# Street Party Setlist Ideas



## allthumbs56 (Jul 24, 2006)

So .... after 6 years absence from the stage I've agreed (with my current jam buds) to do a fundraising street party event. We're looking at 3 sets - probably 12 - 14 songs per set.

Looking for a killer batch of tunes that'll keep the crowd bopping til the wee hours.

What's been working for you guys?


----------



## jimihendrix (Jun 27, 2009)

um..."dancing in the streets"...the van halen version...


----------



## Greg Ellis (Oct 1, 2007)

How about "Dissident Aggressor"?

What style of music do you play?


----------



## Robert1950 (Jan 21, 2006)

jimihendrix said:


> um..."dancing in the streets"...the van halen version...

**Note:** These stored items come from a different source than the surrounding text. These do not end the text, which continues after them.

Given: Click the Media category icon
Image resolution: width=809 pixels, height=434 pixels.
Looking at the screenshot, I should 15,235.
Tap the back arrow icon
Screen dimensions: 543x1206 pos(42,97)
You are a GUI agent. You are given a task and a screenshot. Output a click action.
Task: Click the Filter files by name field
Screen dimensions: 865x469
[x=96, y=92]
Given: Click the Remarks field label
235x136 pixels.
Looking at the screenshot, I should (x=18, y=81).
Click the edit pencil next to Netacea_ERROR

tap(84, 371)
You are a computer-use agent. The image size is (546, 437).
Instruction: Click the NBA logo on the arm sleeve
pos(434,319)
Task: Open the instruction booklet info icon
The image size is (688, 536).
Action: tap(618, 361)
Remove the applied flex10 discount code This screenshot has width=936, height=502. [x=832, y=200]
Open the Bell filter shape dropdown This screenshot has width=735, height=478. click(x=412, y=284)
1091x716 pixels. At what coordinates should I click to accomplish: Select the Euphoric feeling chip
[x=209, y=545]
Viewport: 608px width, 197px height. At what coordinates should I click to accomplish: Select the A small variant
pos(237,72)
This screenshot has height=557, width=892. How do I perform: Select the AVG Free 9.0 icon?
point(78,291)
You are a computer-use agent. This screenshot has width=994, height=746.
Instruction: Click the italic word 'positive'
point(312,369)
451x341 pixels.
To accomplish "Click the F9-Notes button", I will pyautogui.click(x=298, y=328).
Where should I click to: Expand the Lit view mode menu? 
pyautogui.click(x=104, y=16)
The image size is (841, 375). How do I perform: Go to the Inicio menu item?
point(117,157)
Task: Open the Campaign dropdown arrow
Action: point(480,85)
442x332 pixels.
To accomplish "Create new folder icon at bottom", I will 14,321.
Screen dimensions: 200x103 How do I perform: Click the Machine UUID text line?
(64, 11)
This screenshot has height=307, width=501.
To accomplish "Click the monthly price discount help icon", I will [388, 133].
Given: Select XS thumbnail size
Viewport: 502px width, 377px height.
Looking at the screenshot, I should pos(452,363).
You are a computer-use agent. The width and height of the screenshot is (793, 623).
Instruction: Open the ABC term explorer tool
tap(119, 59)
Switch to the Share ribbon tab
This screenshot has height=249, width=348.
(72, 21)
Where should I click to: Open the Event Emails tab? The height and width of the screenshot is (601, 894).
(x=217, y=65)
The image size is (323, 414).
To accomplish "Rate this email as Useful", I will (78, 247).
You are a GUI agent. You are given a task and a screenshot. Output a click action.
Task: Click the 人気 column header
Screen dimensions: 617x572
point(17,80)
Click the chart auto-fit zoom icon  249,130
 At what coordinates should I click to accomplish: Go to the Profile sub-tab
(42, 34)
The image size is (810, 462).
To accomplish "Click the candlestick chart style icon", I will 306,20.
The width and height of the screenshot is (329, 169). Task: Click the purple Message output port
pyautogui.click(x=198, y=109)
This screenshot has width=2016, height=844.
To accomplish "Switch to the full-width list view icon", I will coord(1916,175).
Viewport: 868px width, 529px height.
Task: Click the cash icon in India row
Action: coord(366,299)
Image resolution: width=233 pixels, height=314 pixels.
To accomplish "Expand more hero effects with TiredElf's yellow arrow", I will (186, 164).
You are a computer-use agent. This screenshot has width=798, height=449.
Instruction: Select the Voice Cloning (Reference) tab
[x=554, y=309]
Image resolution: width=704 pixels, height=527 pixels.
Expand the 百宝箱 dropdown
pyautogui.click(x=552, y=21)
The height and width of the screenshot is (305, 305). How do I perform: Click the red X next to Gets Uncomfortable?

I was thinking the same, sort of, but the original by Martha and the Vandellas. Ages me, doesn't it.


----------



## Guest (Jul 13, 2010)

Duran Duran - Rio


----------



## mhammer (Nov 30, 2007)

Well if you're in the Niagara area, you have to pay hommage to Frankie Venom and do "Let's Shake" by Teenage Head. That'll get some folks moving.

"I'm a Wild Party" by Kim Mitchell, or any of a host of Max Webster tunes would probably do it too.


----------



## zontar (Oct 25, 2007)

jimihendrix said:


> um..."dancing in the streets"...the van halen version...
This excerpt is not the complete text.